By FAITH HUFFMAN | News-Telegram Crime Reporter

Jan. 18, 2007 - A 67-year-old Winnsboro man was sentenced to 10 years of probation this week after being convicted of beating a man more than 20 years his senior with a walking cane, but the motive for the attack is unknown.

Robert Dale Reppond, 67, of Winnsboro was tried and convicted Tuesday for beating the 86-year-old man with his wooden walking cane. The incident occurred while the victim was reportedly checking on the welfare of the Reppond's mother-in-law, who had fallen in the home she lives in alone next door to Reppond.

Why the man was beaten is still unclear, according to Steven Lilley, assistant district attorney for the 8th Judicial District and the prosecutor in the case.

“We're not sure why he hit him, or why or how she had fallen,” Lilley, who said the 94-year-old woman lived alone. “The suspect came to the property as [the victim] was trying to rouse her. Apparently, the jury believed the defendant lost his temper and used his cane as a weapon.”

The sequence of events that led to the trial began Oct. 10, 2006, when the beating victim reportedly was notified after Reppond's 84-year-old mother-in-law activated a medical alert device signaling she needed help.
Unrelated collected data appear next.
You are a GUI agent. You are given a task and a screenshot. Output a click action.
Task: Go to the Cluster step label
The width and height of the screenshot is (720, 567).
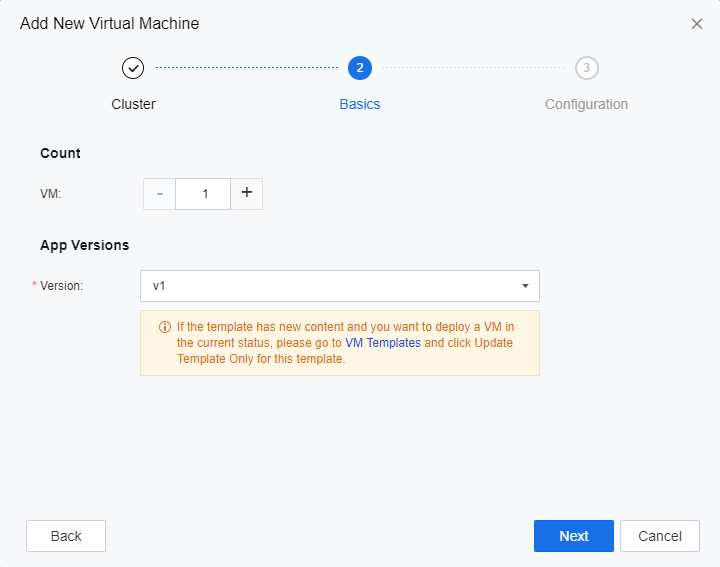click(133, 104)
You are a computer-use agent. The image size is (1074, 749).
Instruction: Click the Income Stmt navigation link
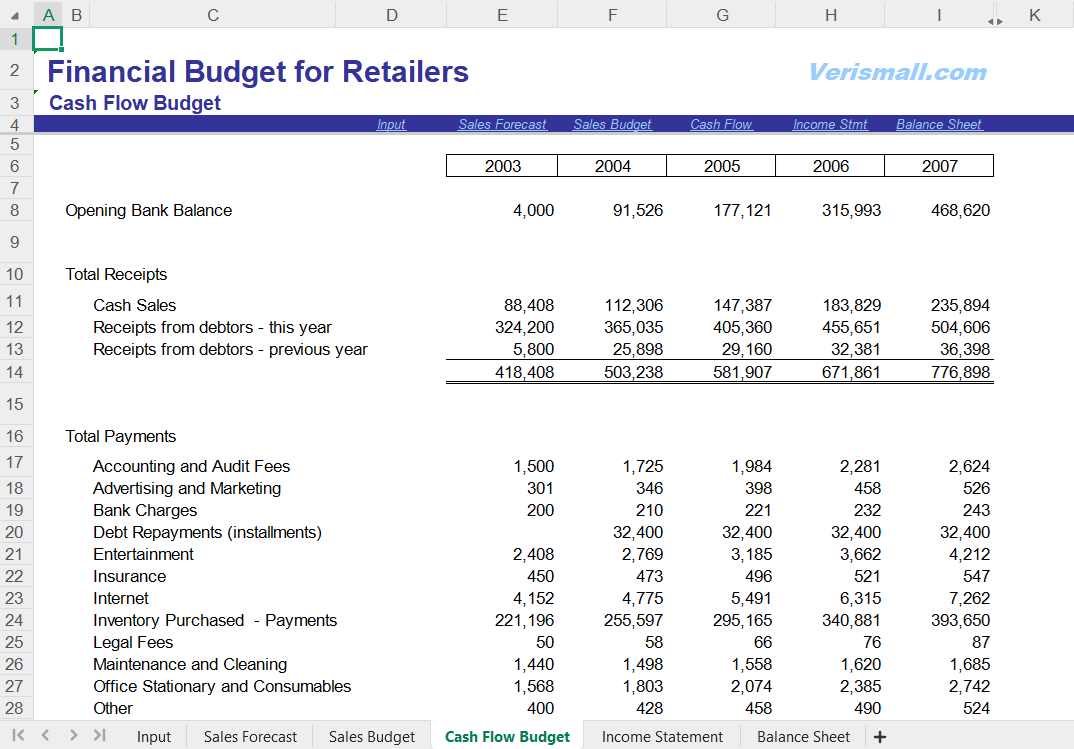[830, 125]
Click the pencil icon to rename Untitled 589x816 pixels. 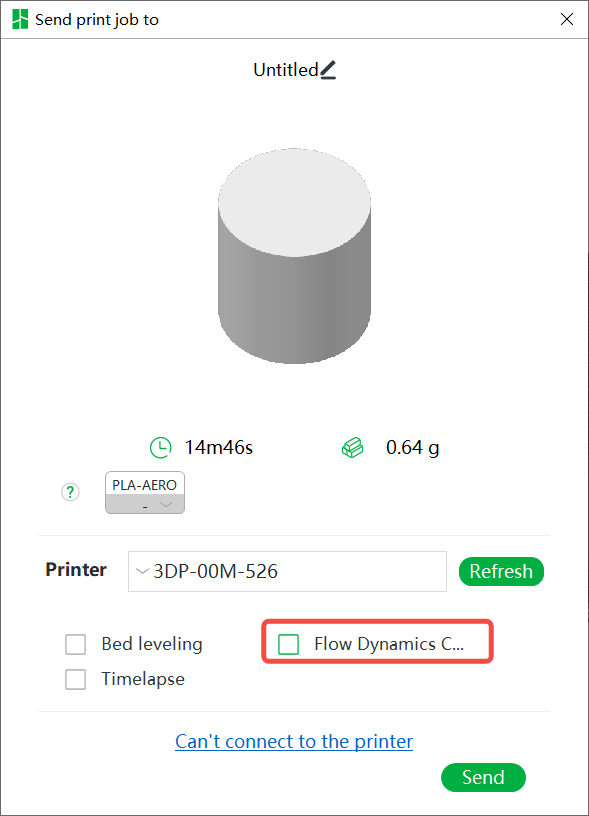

The system was set up so that the victim, as well as the 86-year-old man's wife, were notified when the alert sounded.

The victim went down the road to the home, where Reppond's mother-in-law appeared to have fallen. While he attempted to offer the older woman assistance, Reppond apparently walked over to the residence and began striking the 86-year-old victim with his wooden walking cane.

The man was struck five times on the head before he could get away, driving himself to the Winnsboro Police Department. Officers, seeing the victim's face caked in blood and scrapes on his upper arms, called for an ambulance.

He was taken to Presbyterian Hospital for treatment of head wounds, according to Lilley, who said five staples were needed to close his injuries.

A CAT scan showed no permanent injuries, and the victim “healed pretty well," said the assistant district attorney.

The Hopkins County jury issued a three-year sentence but recommended probation for Reppond, who had no prior criminal history. The judge upheld the recommendation, and sentenced Reppond to 10 years on probation. He was also ordered to pay $3,100 in restitution and a $2,400 fine.

“This was a case in which we anticipated the verdict of probation," Lilley said. "The family was satisfied with that. They said they were happy he [Reppond] had faced justice."